Jewish institutions do not denounce Muslim anti-Semitism, either: they speak of an "unhealthy climate". When, on April 28, during a tribute ceremony to the Jews deported from France to Auschwitz, Arno Klarsfeld, a member of the Council of State and son of Nazi hunters Serge and Beate Klarsfeld, said that "some of the suburban youth are anti-Semitic," he was immediately summoned to appear before a judge.
NGOs fighting the Islamization of France are now marginalized. Their leaders are persecuted by the justice system and severely punished. The mainstream media demonize them. The main one, Riposte Laique, organized a demonstration on March 9. About four hundred people came. Three or four years ago, Riposte Laique could gather several thousand people.

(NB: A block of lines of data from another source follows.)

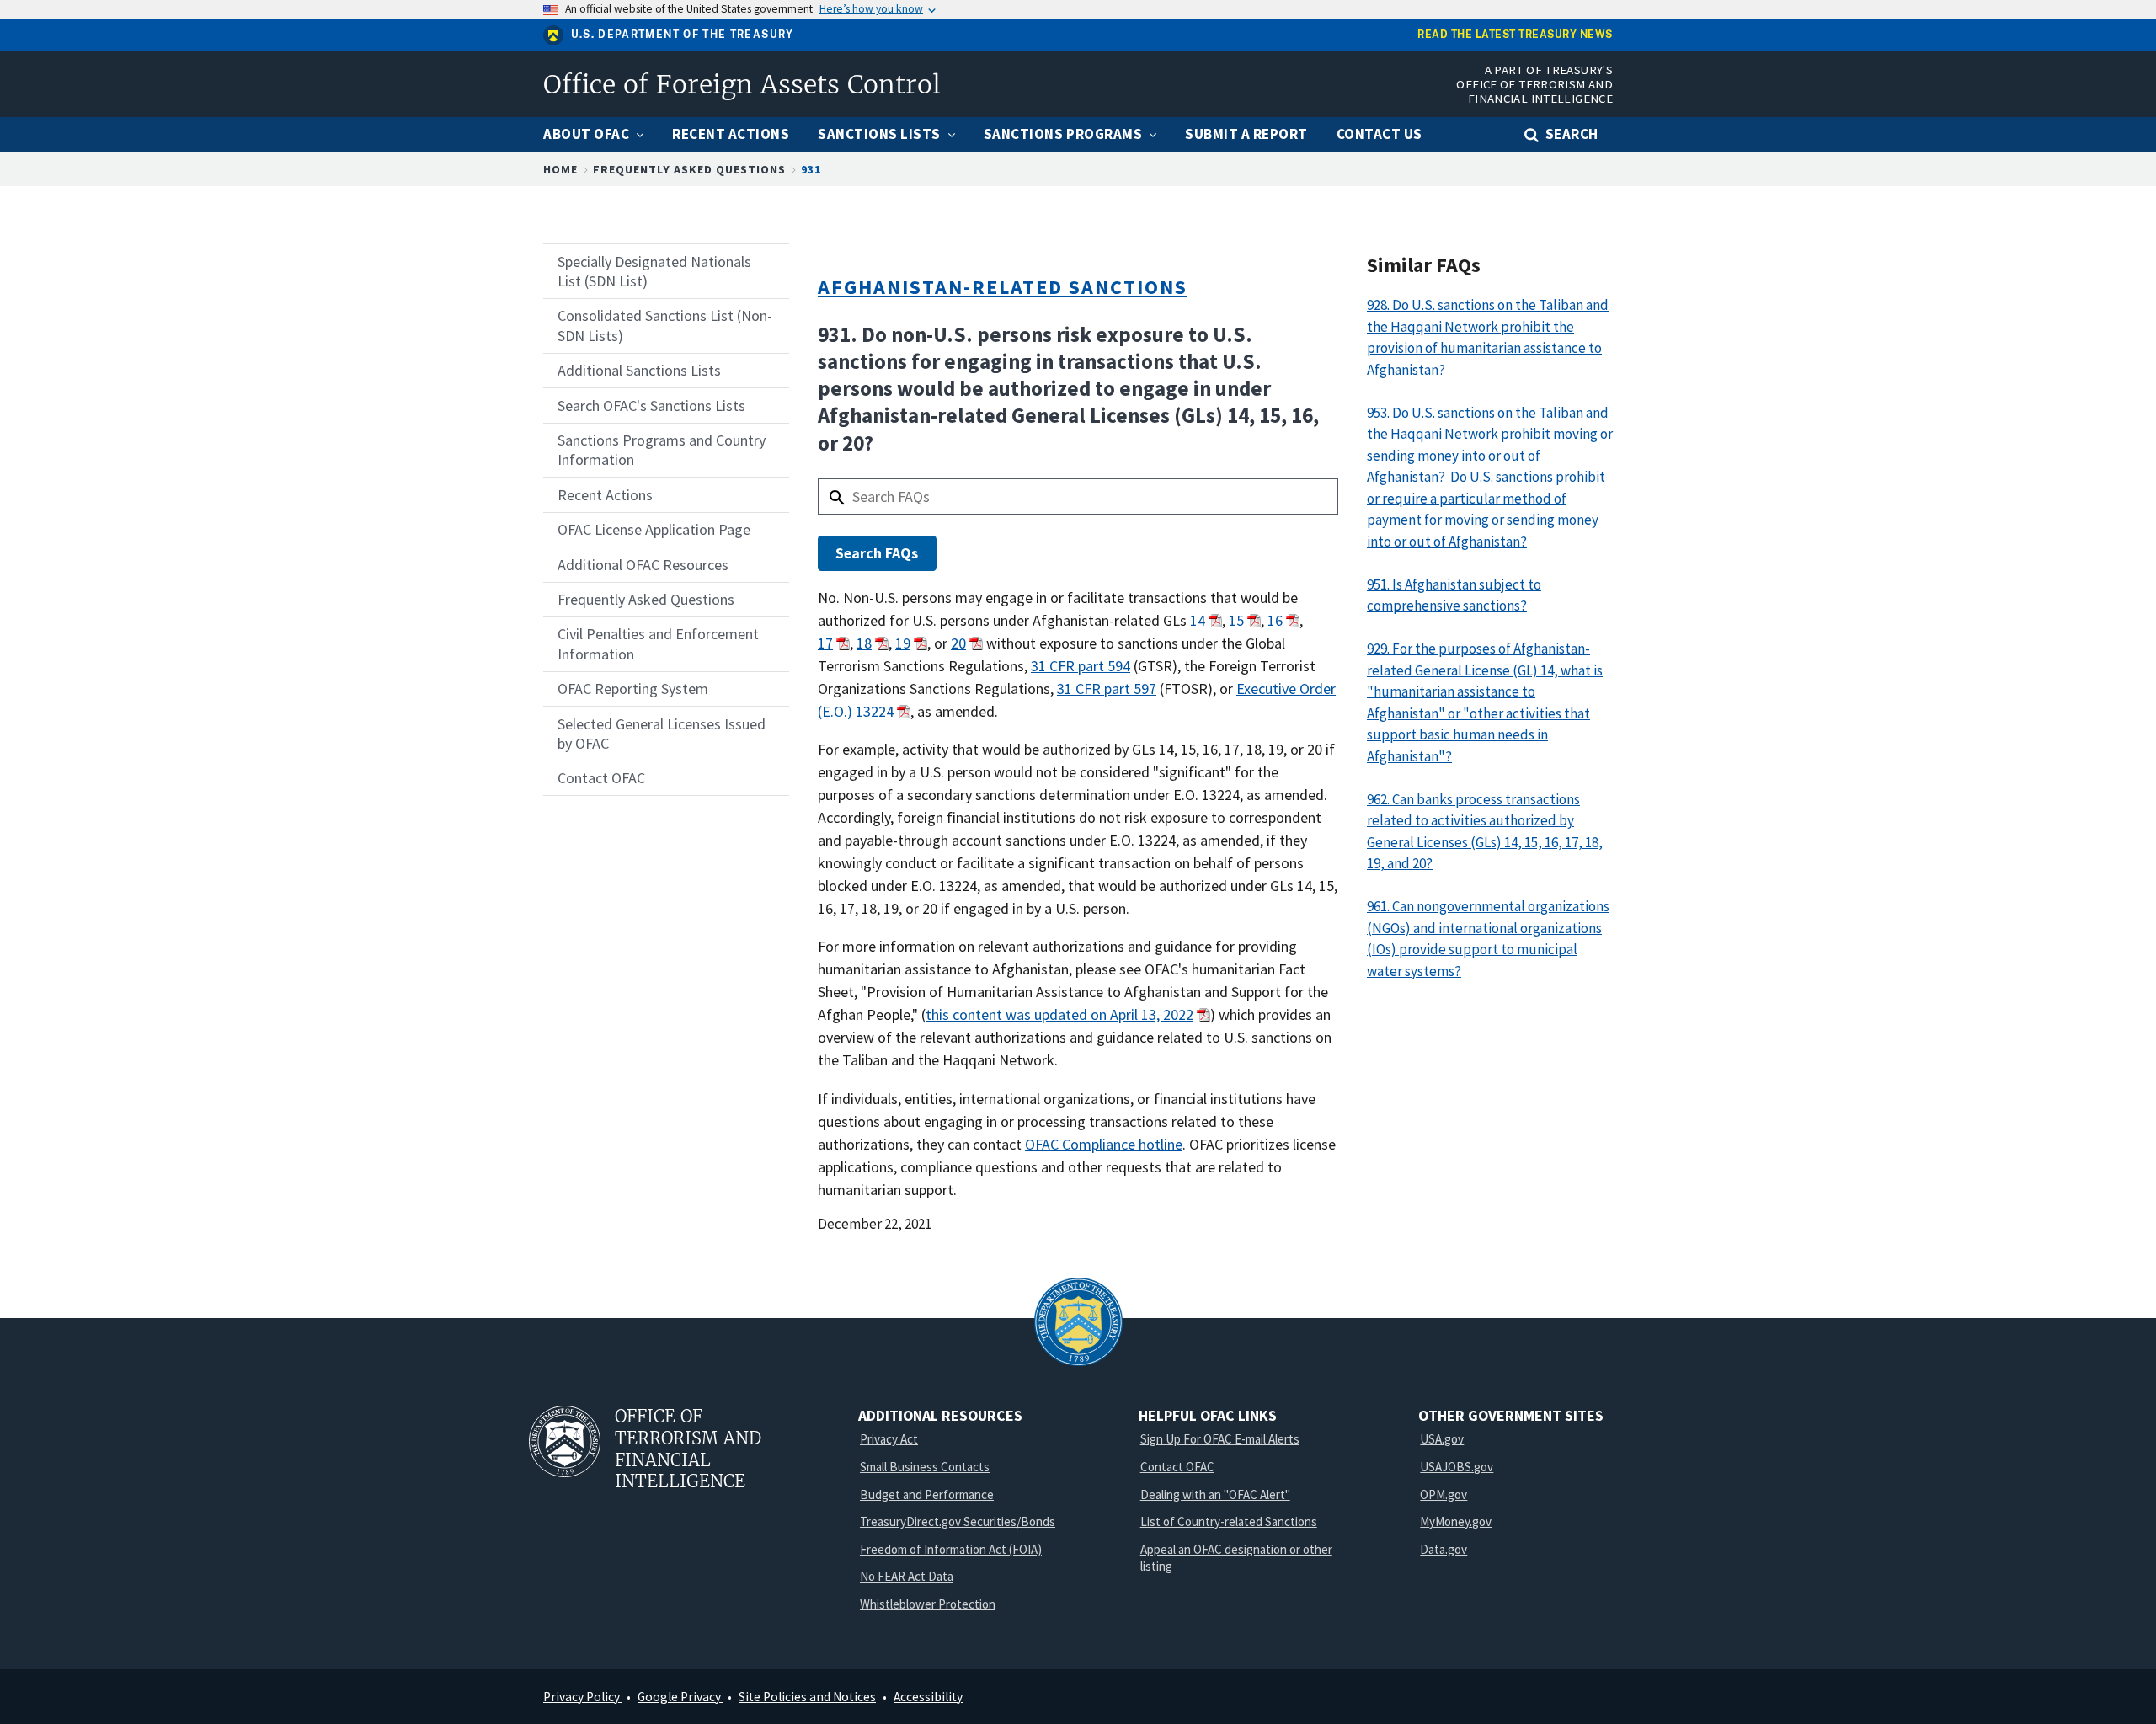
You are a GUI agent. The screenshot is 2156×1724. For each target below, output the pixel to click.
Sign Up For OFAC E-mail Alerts (1219, 1439)
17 (825, 643)
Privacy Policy (582, 1697)
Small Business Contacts (925, 1467)
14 (1197, 620)
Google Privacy (680, 1697)
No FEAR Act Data (906, 1576)
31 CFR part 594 (1080, 665)
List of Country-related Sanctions (1228, 1521)
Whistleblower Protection (927, 1604)
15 (1236, 620)
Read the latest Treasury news (1515, 34)
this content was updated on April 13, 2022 (1059, 1014)
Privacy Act (889, 1439)
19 (902, 643)
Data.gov (1443, 1549)
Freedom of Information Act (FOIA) (951, 1549)
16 (1275, 620)
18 (864, 643)
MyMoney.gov (1456, 1521)
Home (560, 169)
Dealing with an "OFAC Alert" (1215, 1494)
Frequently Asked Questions (689, 169)
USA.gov (1442, 1439)
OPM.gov (1443, 1494)
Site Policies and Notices (807, 1697)
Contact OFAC (1177, 1467)
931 (811, 169)
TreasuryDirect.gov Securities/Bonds (957, 1521)
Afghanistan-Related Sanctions (1002, 287)
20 (958, 643)
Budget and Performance (927, 1494)
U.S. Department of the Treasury (682, 34)
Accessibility (928, 1697)
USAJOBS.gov (1456, 1467)
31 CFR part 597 (1106, 688)
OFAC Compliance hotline (1103, 1144)
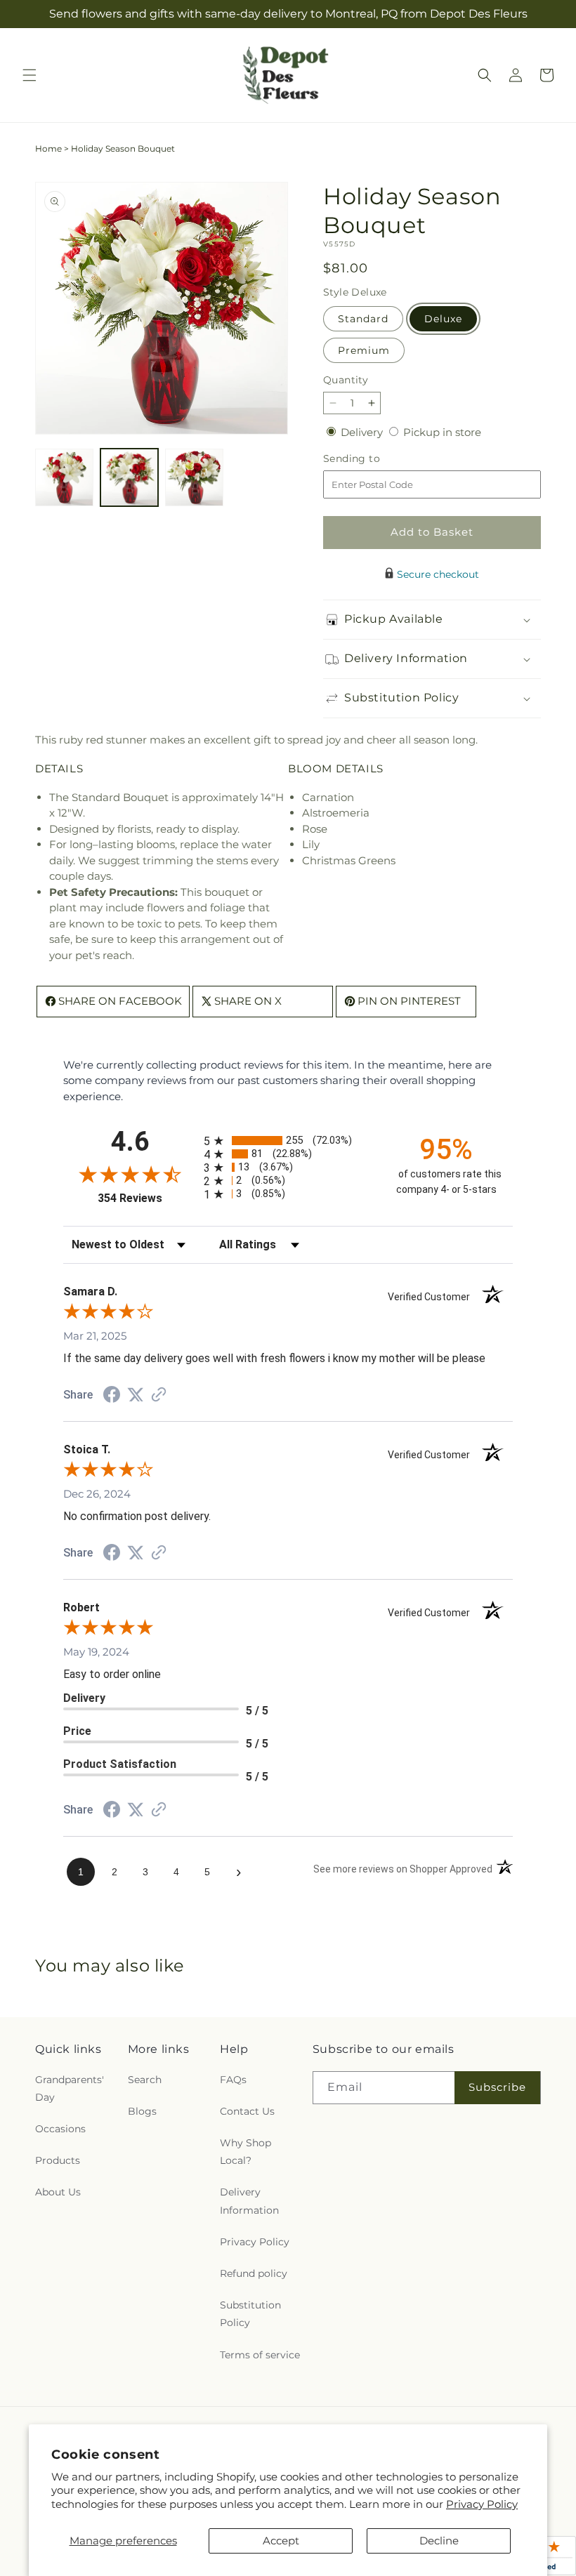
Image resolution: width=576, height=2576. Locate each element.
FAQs (233, 2079)
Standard (363, 318)
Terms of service (260, 2355)
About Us (58, 2192)
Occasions (60, 2128)
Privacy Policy (482, 2504)
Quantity (345, 380)
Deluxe (443, 318)
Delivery (363, 432)
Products (57, 2160)
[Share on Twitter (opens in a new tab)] (135, 1394)
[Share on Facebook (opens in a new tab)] (111, 1396)
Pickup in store (442, 432)
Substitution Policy (250, 2314)
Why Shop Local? (245, 2151)
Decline (439, 2540)
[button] (29, 75)
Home (48, 148)
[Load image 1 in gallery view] (64, 478)
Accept (281, 2540)
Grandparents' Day (69, 2088)
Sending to (372, 458)
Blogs (142, 2111)
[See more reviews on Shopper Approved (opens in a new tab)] (158, 1395)
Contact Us (247, 2111)
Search (145, 2079)
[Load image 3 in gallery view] (194, 478)
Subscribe (497, 2087)
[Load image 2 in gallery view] (129, 478)
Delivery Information (249, 2201)
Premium (364, 350)
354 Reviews (147, 1198)
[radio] (288, 1140)
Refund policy (253, 2273)
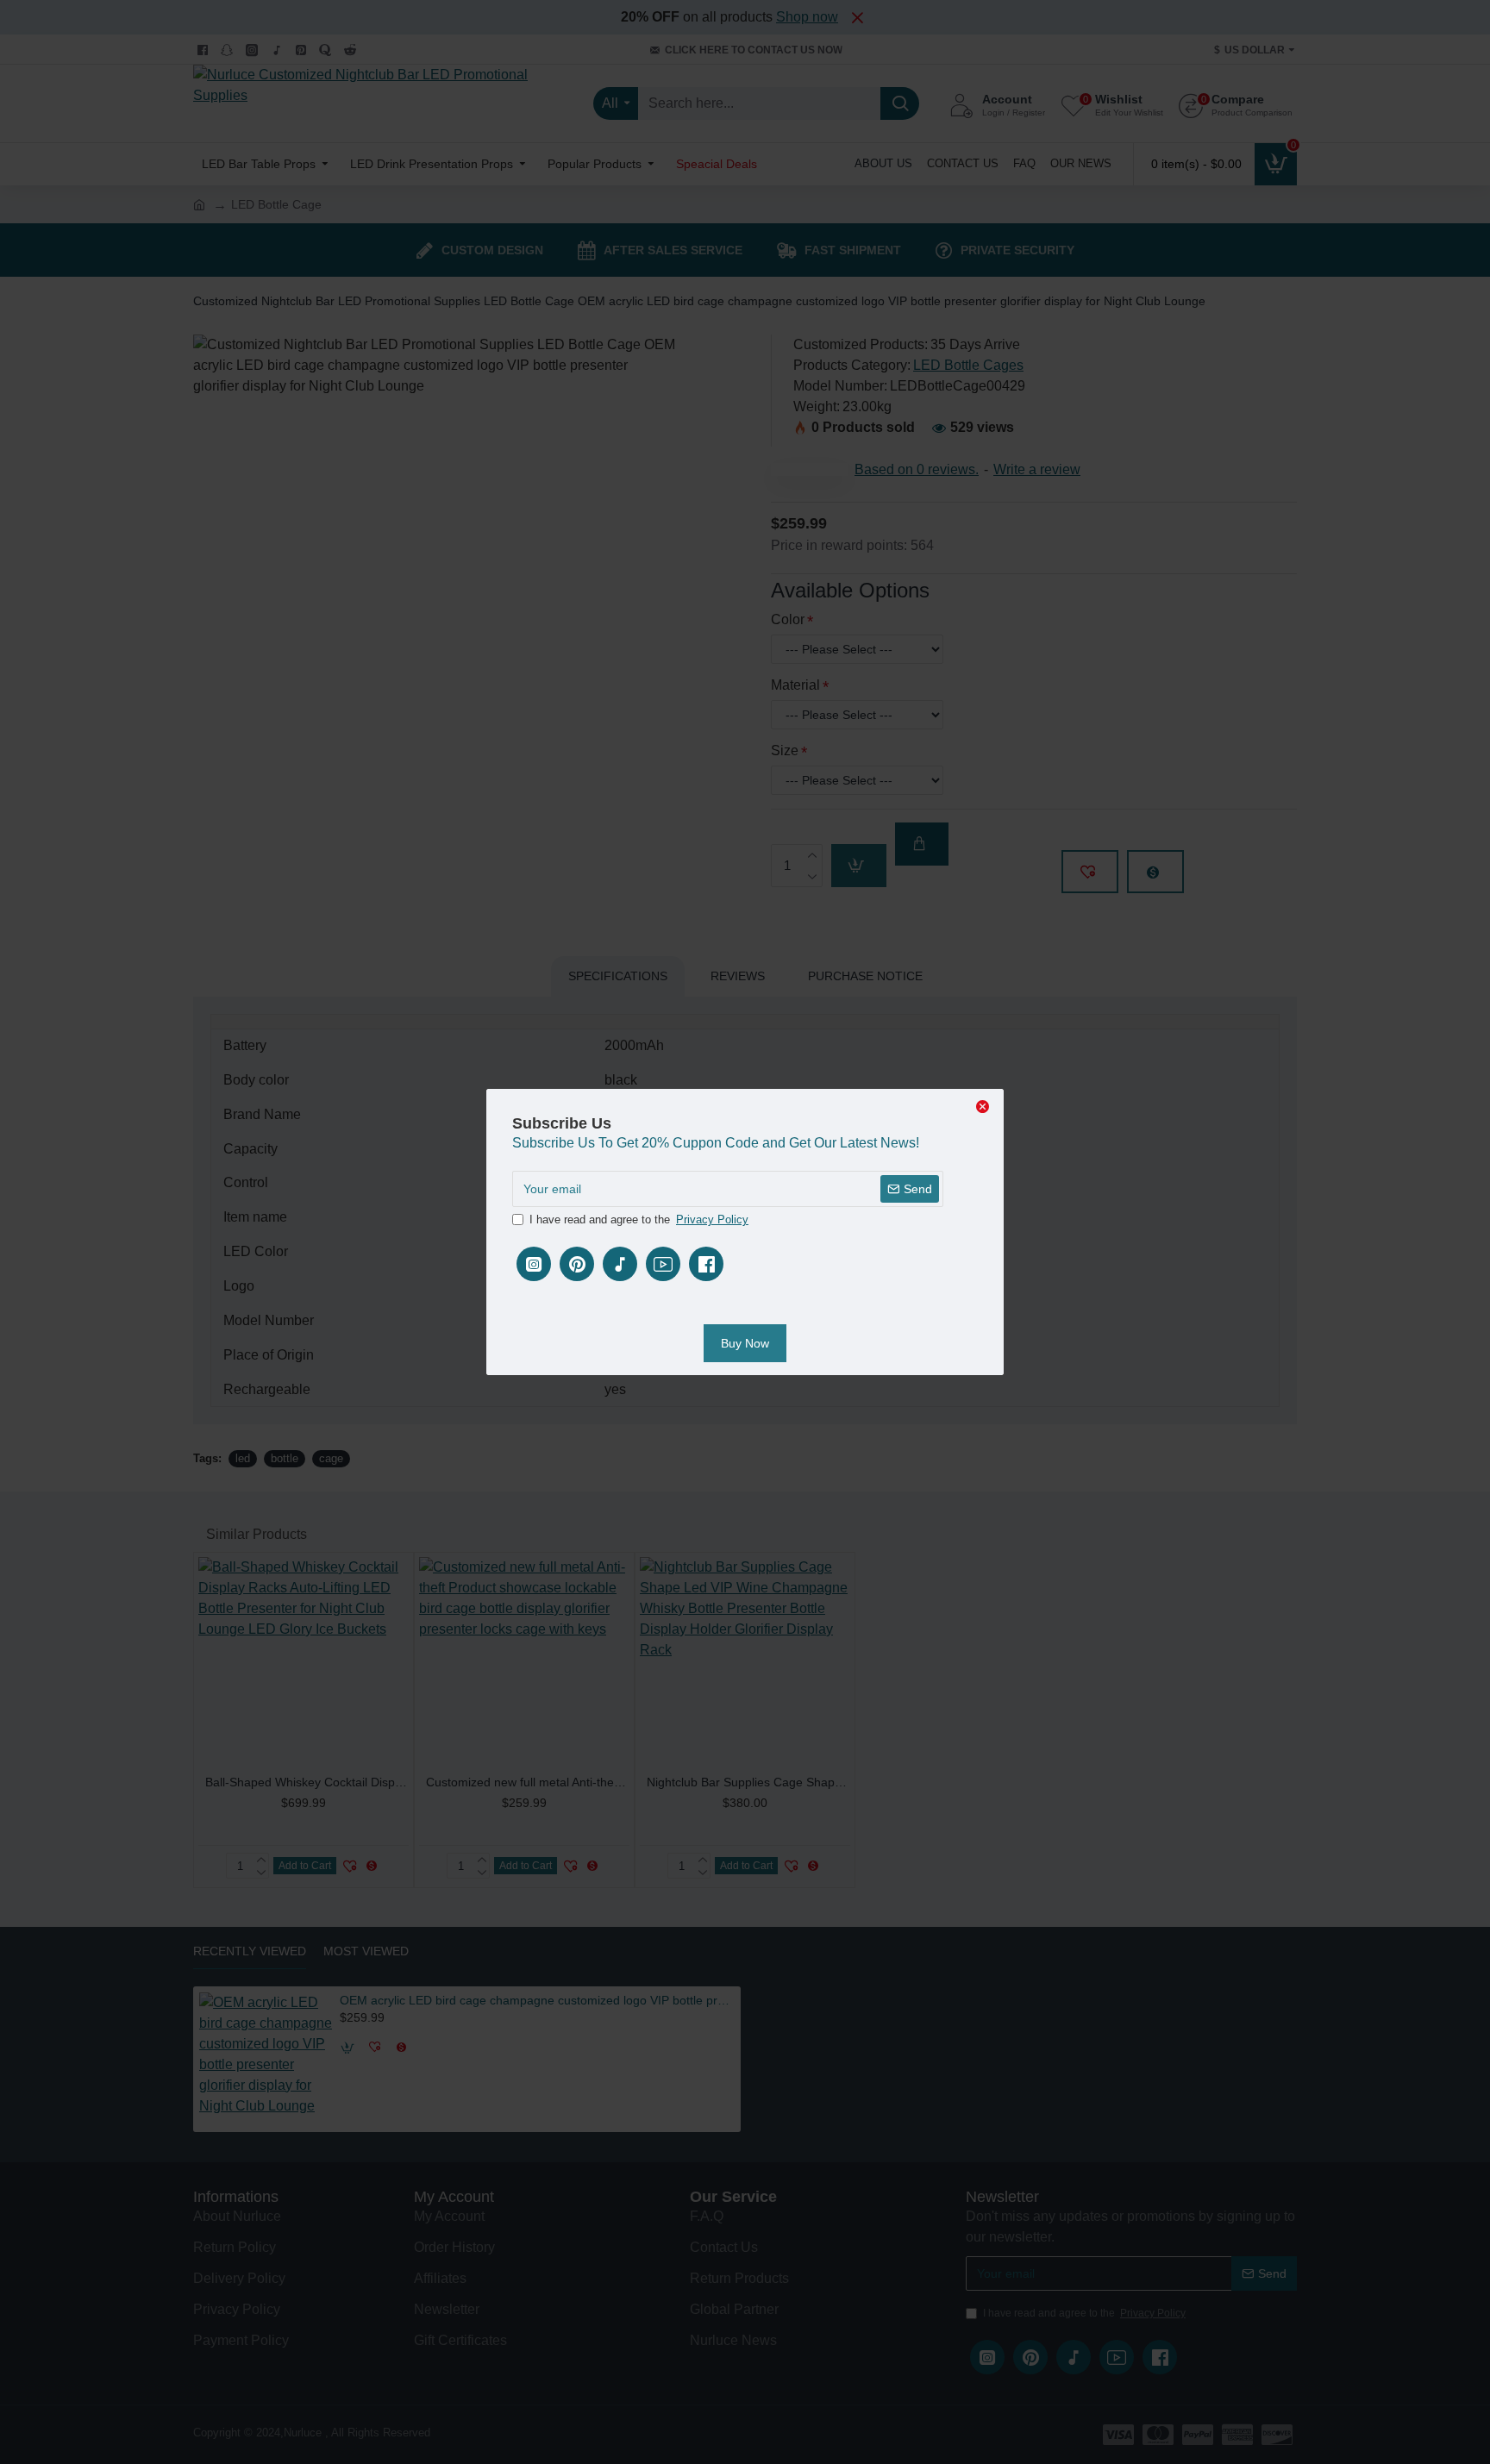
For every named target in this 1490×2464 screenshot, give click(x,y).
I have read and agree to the (638, 1219)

The anti-Semitic and pro-Islamic standup comedian Dieudonné continues to give performances to packed theaters. On June 21, he will host a ceremony to honor people who posed with the best "quenelles" -- the inverted Nazi salute he invented. More than ten thousand tickets have already been sold. On his website, Dieudosphere.com, pictures of "quenelles" are still present. Dieudosphere.com sells a comic book called Yacht People. The cover shows a fat rich man with a hooked nose rubbing his hands together and flashing a greedy smile. The resemblance to the caricatures of Jews published during the Nazi era is evident. Manuel Valls fought Dieudonné when he was Interior minister. Since he became Prime Minister, fighting Dieudonné is no longer one of his priorities.
During an interview with Alexandre Arcady, the director of Twenty Four Days, a film about the assassination seven years ago of Ilan Halimi, a young French Jew who was taken hostage and killed by young Muslims from Paris suburbs, TV journalist Aymeric Caron tried to explain that the growth of anti-Jewish hatred in France was logical because "Israeli soldiers kill Palestinian children." These remarks did not offend anyone except a few Jewish journalists, so they were cut from the edited version of the show. Aymeric Caron explained that he was not an anti-Semite, but only "anti-Zionist." He has recently published a book called, Incorrect: in which almost all his targets have one thing in common: They are Jews. He is invited onto many talk shows to speak about his book. Whoever looks for books about Israel will easily find books called Israel, the New Apartheid or The Invention of the Land of Israel, by Shlomo Sand. Books offering less-biased viewpoints are unavailable. Dozens of books by Tariq Ramadan are on the shelves of all main bookstores.
The number of Jews leaving France is steadily increasing. French people who have the financial means also leave the country. Most others expect the worst. Polls show that the French are now the most pessimistic people in Europe. They also show that more than 70% of the French are afraid of the rise of Islam in France: they expect that France will become a country under submission to Islam.